Cristau Pierre, Temal-Laïb Taoues, Bois-Choussy Michèle, Martin Marie-Thérèse, Vors Jean-Pierre, Zhu Jieping
Institut de Chimie des Substances Naturelles, CNRS, 91198 Gif-sur-Yvette Cedex, France.
Chemistry. 2005 Apr 22;11(9):2668-79. doi: 10.1002/chem.200401070.

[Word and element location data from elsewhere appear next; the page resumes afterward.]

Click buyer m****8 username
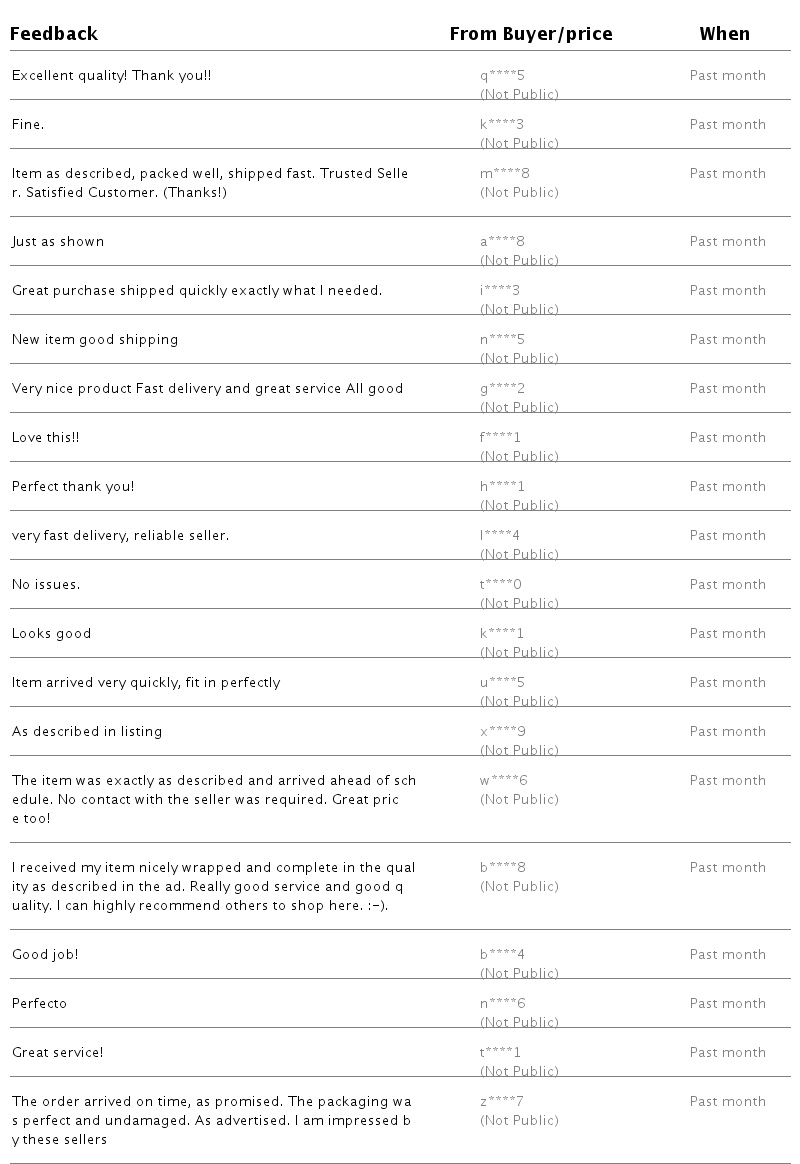coord(504,173)
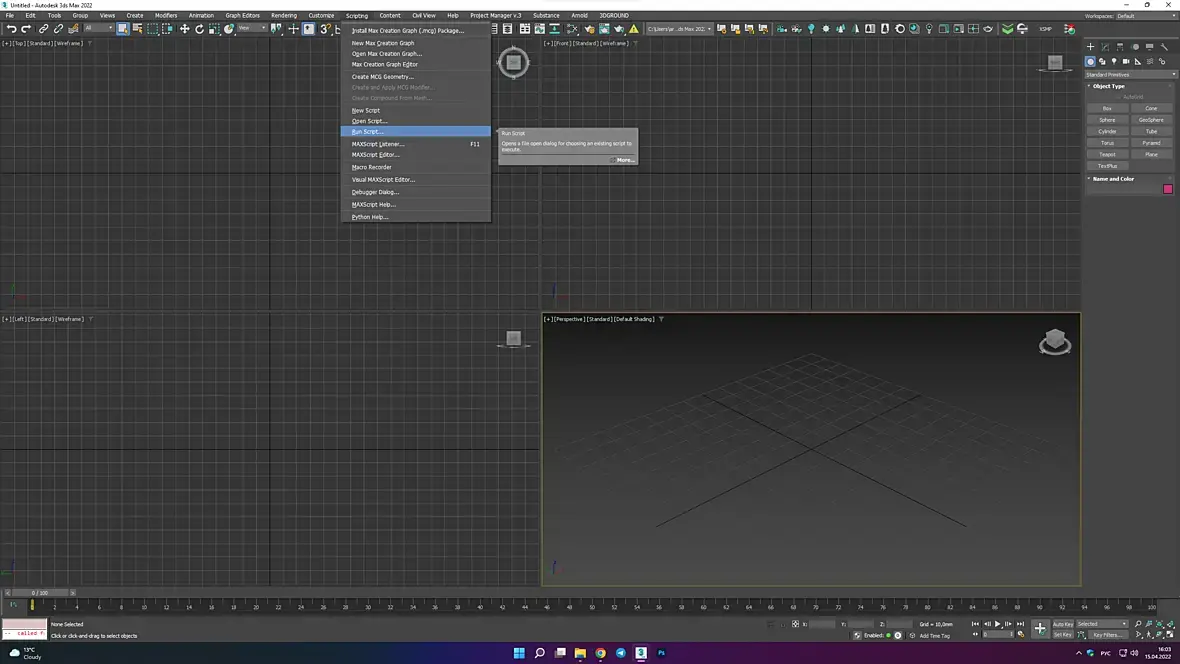Click the pink object color swatch
The width and height of the screenshot is (1180, 664).
point(1167,189)
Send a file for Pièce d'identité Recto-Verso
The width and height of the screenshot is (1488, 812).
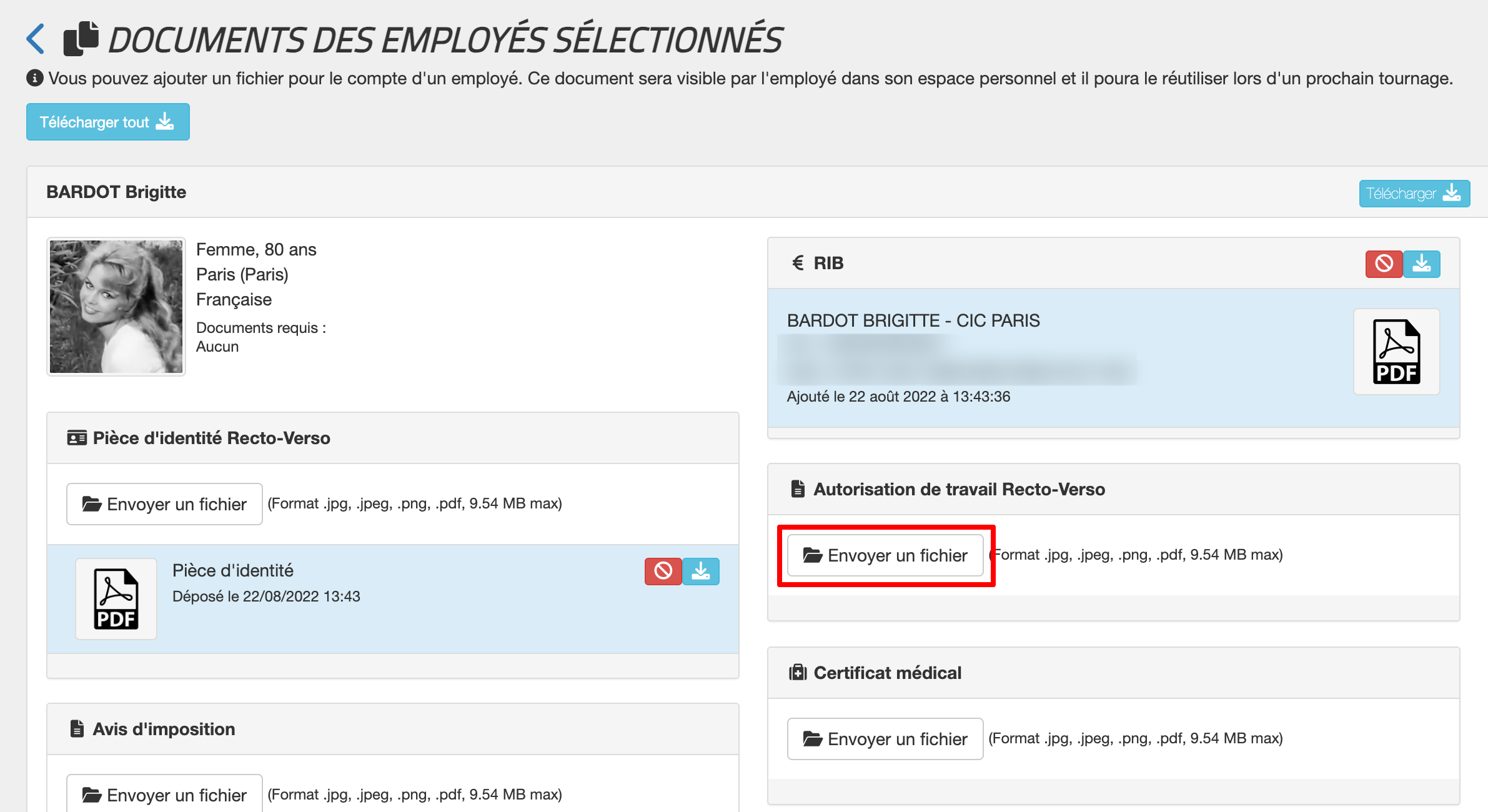pos(164,504)
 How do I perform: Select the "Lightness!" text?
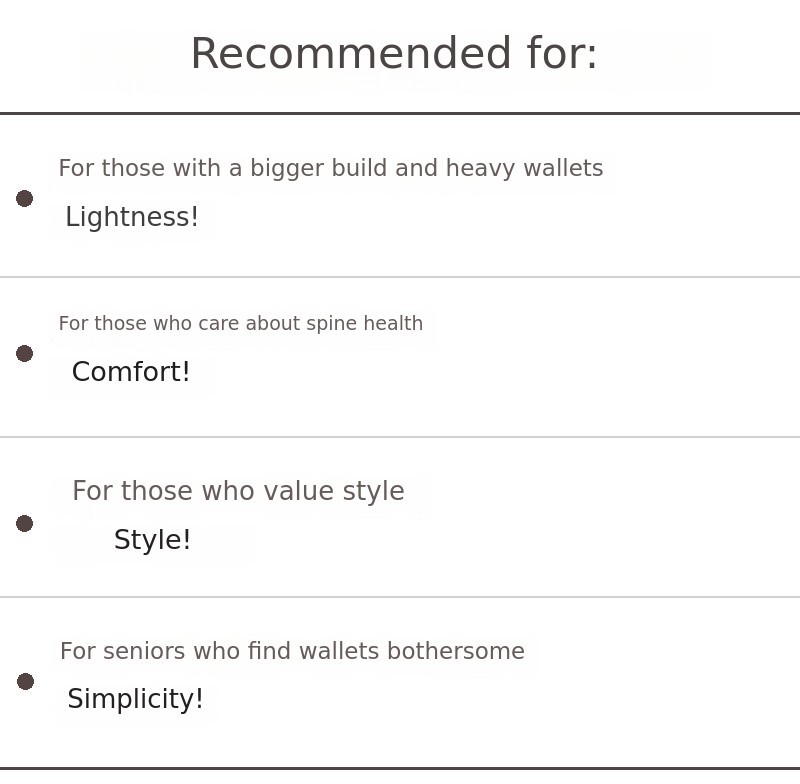(132, 217)

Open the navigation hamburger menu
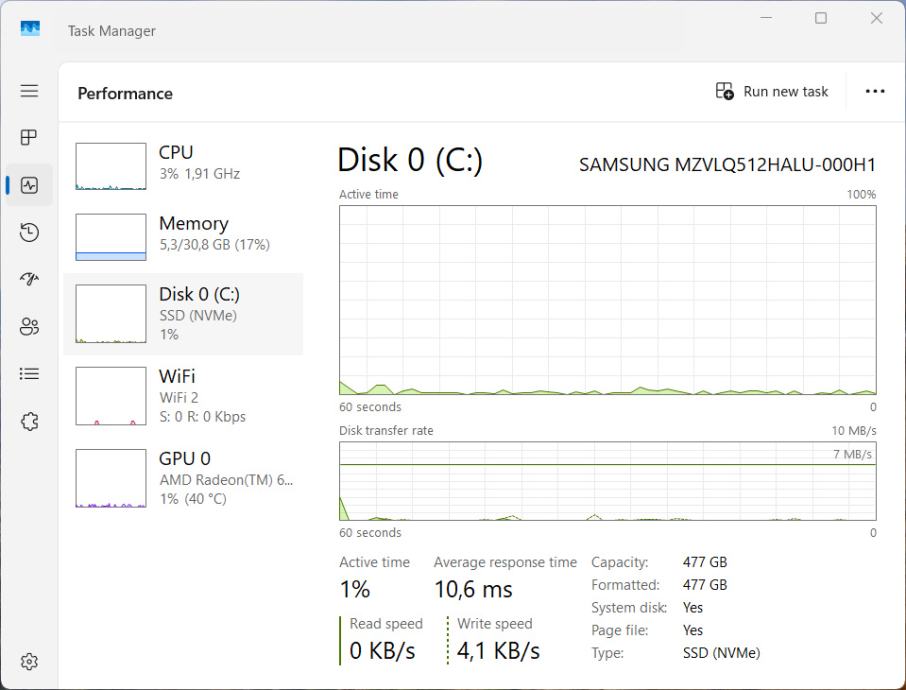[x=29, y=91]
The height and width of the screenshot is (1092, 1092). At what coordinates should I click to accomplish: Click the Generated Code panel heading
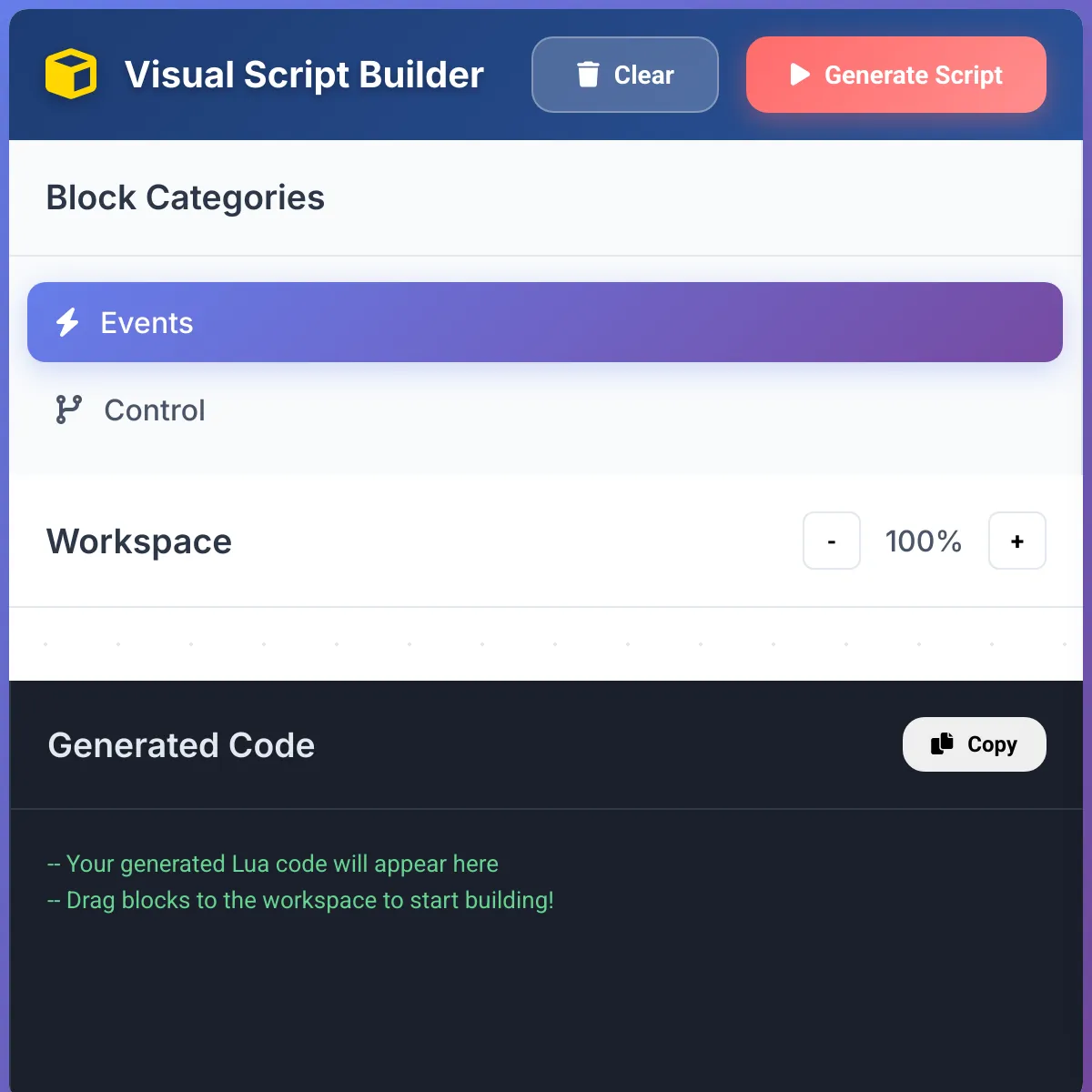click(x=181, y=745)
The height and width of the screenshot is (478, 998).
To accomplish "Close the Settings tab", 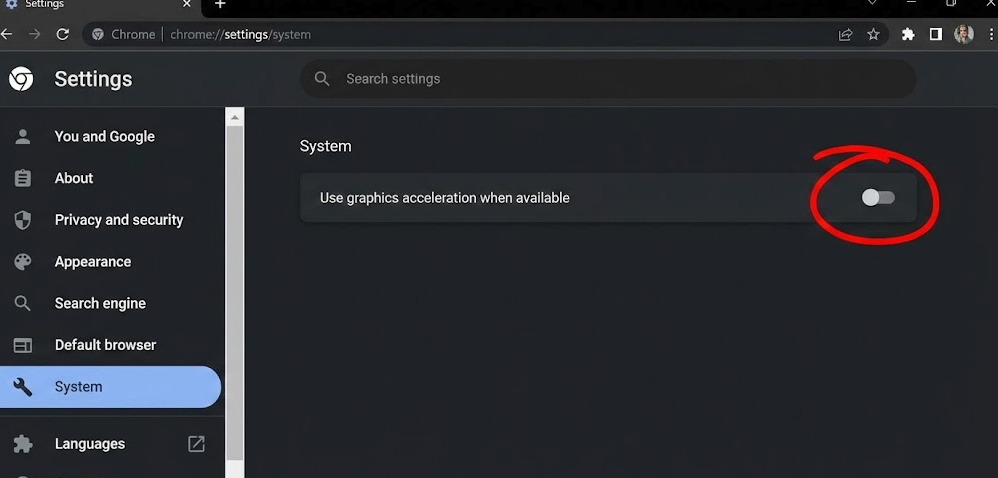I will click(x=187, y=4).
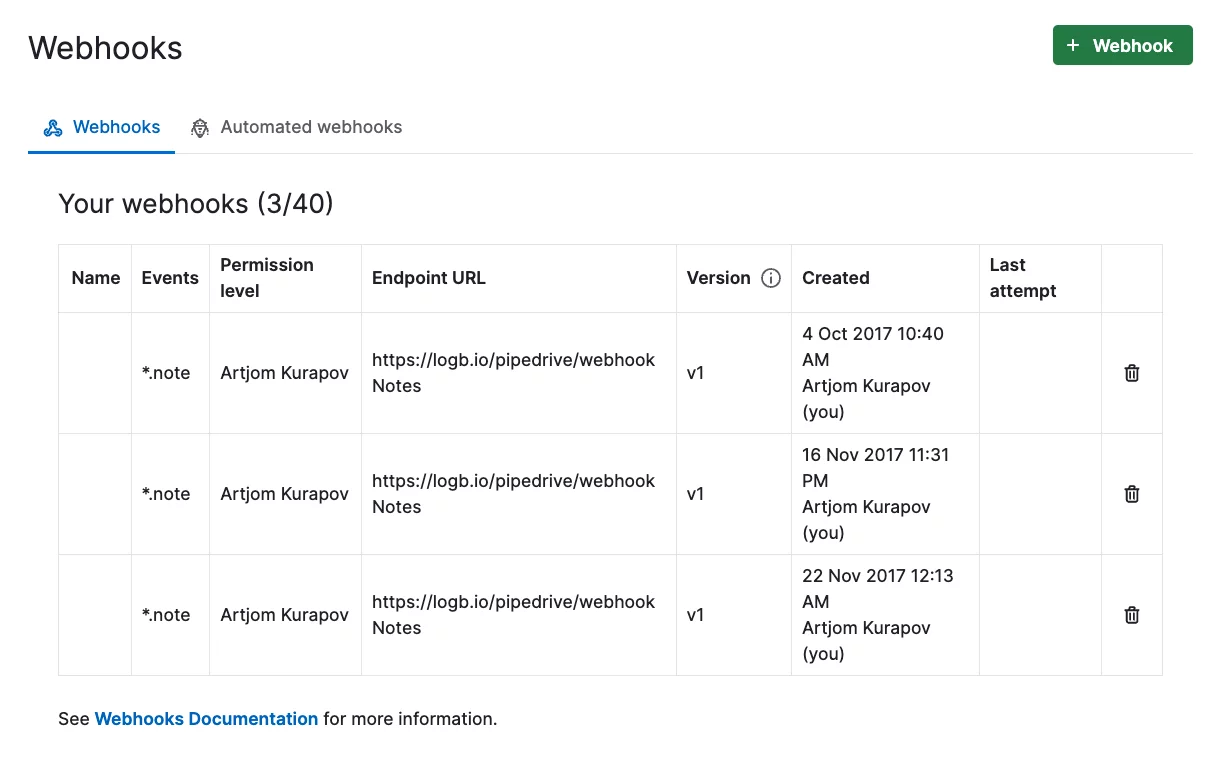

A unified strategy for the synthesis of mauritines A (5), B (6), C (7), and F (10) has been developed based on a key intramolecular nucleophilic aromatic substitution reaction (S(N)Ar) for the formation of the strained 14-membered paracyclophane. It was demonstrated that the outcome of the cycloetherification is independent of the stereochemistry of the peptide backbone and that both (1R)-16 and (1S)-16 cyclized smoothly to provide the corresponding macrocycle. On the other hand, dehydration of the secondary benzylic alcohol, via the phenylselenide intermediate, is configuration dependent. (1R)-25 underwent the two-step syn-elimination much more easily than (1S)-22. A modified reductive deamination procedure via the diazonium intermediate was developed. A complete assignment of proton and carbon NMR spectroscopy signals for these natural products is reported for the first time.
基于关键的分子内亲核芳香取代反应(S(N)Ar)以形成张力14元对环芳烷,已开发出一种用于合成毛里求斯菌素A(5)、B(6)、C(7)和F(10)的统一策略。结果表明,环醚化的结果与肽主链的立体化学无关,并且(1R)-16和(1S)-16均能顺利环化以提供相应的大环。另一方面,通过苯硒化物中间体进行的仲苄醇脱水反应取决于构型。(1R)-25比(1S)-22更容易进行两步顺式消除反应。开发了一种通过重氮中间体的改进还原脱氨程序。首次报道了这些天然产物的质子和碳核磁共振光谱信号的完整归属。